Record set:
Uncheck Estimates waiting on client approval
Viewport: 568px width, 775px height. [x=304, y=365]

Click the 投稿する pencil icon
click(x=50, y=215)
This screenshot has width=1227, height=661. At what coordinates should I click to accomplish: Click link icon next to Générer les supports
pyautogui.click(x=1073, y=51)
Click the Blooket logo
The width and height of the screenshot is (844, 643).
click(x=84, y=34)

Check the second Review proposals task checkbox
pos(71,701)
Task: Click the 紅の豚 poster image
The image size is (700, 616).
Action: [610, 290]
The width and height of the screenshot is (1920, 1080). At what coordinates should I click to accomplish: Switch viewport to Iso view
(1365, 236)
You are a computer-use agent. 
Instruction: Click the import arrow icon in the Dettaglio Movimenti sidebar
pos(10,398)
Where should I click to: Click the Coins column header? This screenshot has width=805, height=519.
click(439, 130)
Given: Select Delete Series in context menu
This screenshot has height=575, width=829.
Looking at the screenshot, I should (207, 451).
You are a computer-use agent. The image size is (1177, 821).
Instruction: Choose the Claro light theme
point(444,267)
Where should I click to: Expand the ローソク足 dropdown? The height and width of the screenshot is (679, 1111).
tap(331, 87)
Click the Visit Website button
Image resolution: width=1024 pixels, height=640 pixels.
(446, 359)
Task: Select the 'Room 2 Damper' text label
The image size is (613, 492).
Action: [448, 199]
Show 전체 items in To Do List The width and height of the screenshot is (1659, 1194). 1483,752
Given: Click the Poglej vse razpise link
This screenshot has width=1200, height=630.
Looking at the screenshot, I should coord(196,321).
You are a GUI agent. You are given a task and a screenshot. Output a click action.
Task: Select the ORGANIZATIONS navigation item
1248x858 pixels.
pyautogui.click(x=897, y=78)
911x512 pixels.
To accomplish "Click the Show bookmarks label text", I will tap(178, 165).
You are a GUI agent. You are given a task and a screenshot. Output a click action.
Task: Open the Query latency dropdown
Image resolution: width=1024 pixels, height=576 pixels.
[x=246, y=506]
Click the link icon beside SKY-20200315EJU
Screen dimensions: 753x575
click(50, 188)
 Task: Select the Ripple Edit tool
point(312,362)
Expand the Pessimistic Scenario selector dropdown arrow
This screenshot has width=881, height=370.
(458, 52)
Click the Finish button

Task objective:
Filter the entries down to the lines with the word "computer" in them.

Written answer:
You are a computer-use agent. 
You are a computer-use agent. The image size is (1177, 821).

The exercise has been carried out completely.